La petite chose humaine abandonnée des hommes est adoptée par les deux monstres. Au fil du livre, ces grosses créatures de littérature vont réserver à la fillette une éducation hybride mais aimante : elle grandit, acquière le langage mais « avec le temps viennent les mots et avec les mots les questions qui dérangent. »

« Pourquoi ne peut-elle pas manger la même chose que ses parents ? » Si le lecteur lettré connaît le régime carné des ogres, la petite, elle, élevée loin des livres en ignore toute la monstruosité. « Pourquoi deux menus autour d’une seule et même table ? » insiste-t-elle. « Quelle est cette odeur dans la cave ? » ses questions de plus en plus insistantes obligeront ses ogres de parents à envisager une séparation tant ils craignent qu’elle découvre la vérité ! Supporter le rejet de l’enfant qu’on aime ? Ils préfèrent l’éloigner de la monstrueuse vérité de la chair humaine qu’ils dévorent. Alors « la mort dans l’âme. L’ogre rend l’enfant aux siens, à ses semblables. » Il la ramène vers le village mais trop aimant, l’ ogre n’arrive pas à la laisser. Le village est pourtant une menace, d’ailleurs le danger ne tarde pas à venir : « il est encerclé. Il est pris. On ne fait pas de procès à un mangeur de chair humaine. On le tue. » « il est présenté sur l’échafaud à la foule hurlante. » Blanche la petite humaine « comprend tout enfin ».  

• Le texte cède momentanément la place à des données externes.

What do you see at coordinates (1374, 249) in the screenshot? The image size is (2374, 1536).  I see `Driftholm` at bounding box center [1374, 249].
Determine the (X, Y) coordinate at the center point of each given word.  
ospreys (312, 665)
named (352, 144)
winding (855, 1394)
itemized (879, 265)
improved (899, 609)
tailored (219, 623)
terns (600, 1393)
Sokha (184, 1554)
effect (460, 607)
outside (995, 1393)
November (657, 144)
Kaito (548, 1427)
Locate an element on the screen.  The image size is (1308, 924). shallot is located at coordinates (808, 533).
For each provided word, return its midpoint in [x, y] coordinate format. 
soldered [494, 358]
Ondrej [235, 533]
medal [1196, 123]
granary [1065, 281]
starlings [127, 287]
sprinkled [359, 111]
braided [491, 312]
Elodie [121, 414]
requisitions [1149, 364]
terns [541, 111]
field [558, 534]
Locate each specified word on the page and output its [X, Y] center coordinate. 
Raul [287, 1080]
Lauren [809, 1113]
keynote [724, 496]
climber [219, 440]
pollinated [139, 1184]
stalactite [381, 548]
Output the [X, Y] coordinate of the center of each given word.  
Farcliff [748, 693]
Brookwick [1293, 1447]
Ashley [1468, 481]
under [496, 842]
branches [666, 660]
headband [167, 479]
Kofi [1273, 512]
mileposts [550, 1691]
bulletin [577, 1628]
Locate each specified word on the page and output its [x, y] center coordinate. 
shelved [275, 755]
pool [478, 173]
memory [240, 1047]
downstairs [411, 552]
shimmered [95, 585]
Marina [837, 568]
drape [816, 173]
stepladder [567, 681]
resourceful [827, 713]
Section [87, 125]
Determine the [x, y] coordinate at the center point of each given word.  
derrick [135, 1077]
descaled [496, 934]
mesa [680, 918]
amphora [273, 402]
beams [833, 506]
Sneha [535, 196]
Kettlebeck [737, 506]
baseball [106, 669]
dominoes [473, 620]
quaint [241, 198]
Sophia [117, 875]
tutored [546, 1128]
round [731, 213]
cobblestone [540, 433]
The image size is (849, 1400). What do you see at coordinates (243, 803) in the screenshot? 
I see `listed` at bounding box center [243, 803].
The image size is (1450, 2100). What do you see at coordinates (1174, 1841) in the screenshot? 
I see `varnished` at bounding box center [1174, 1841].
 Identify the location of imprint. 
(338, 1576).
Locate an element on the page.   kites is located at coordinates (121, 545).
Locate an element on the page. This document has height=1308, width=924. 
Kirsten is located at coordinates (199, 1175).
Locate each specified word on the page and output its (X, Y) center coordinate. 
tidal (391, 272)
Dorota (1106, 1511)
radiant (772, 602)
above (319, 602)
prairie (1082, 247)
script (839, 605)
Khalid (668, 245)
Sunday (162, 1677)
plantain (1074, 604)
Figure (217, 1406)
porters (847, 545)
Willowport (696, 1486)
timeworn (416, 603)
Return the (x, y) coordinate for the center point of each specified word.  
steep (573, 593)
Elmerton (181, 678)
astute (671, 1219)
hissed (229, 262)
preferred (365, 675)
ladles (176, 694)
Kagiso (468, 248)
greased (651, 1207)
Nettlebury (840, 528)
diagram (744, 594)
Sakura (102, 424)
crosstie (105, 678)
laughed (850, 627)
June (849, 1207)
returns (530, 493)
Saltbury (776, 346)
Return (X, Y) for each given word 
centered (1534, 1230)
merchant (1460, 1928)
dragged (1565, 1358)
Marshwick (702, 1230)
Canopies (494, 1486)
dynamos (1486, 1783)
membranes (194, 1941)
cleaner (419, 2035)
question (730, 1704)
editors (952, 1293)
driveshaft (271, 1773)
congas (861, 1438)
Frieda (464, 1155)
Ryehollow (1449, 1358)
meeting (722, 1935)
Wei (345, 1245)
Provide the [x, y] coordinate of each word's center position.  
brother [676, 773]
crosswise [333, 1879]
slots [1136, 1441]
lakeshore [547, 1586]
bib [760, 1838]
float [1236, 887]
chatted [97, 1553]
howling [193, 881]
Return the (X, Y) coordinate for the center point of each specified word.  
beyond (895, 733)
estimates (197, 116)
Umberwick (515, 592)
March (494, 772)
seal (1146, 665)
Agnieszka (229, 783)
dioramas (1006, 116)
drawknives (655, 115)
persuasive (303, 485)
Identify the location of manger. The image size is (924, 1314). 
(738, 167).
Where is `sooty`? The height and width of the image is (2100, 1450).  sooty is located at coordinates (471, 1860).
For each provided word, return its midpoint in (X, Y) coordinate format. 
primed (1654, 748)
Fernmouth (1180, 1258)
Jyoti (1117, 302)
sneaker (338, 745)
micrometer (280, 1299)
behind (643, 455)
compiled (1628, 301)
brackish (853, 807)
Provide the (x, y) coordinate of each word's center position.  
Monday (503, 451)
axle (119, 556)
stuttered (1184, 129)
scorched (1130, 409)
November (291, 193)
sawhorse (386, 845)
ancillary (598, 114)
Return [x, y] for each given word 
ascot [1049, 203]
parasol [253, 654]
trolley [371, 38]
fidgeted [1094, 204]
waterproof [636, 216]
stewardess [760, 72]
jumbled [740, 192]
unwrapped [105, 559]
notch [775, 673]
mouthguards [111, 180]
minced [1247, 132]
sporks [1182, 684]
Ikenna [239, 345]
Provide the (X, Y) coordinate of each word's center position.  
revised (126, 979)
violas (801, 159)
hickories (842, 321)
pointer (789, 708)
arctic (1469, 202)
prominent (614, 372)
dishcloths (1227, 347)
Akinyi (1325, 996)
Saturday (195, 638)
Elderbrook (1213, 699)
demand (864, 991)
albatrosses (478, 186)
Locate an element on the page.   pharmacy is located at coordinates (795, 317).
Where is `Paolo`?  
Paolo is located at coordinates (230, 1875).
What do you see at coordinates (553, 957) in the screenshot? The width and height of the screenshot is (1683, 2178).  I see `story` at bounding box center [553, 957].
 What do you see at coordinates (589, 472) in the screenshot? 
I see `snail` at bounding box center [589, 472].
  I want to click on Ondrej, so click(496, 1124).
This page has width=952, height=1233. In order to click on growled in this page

Mais que comprend-elle exactement ? Ni le texte, ni l’image ne nous le diront pleinement.

« Blanche cherche sur les visages un indice sur sa véritable famille ». 

Son existence hybride née des hommes, élevée chez les ogres, l’a placée entre des communautés adultes vraiment imparfaites… A quelle famille appartient-elle ? Chacune n’est-elle pas porteuse de monstruosités ? Est-ce que l’enfance n’est pas cela essentiellement, une vie d’amour et d’inadéquation à la fois ? A quelle famille appartient-on ?  De laquelle des monstruosités veut-on devenir les héritiers ?  Et si grandir c’était trier nos héritages ? La petite Blanche devra choisir entre  des mangeurs de viande humaine ou des monstres humains qui l’ont abandonnée. Aucune de ces questions encore moins de réponses ne seront articulées dans l’album. Deux auteurs qui nous ont habitués à une très grande clarté de formes l’altèrent et la brouillent brusquement ici dans ce dénouement difficile. Pourquoi ? Est ce mal façon ? Puits sans résolution ? Ou une mine d’or de questions à articuler carrément avec nos enfants ? A chacun d’en décider.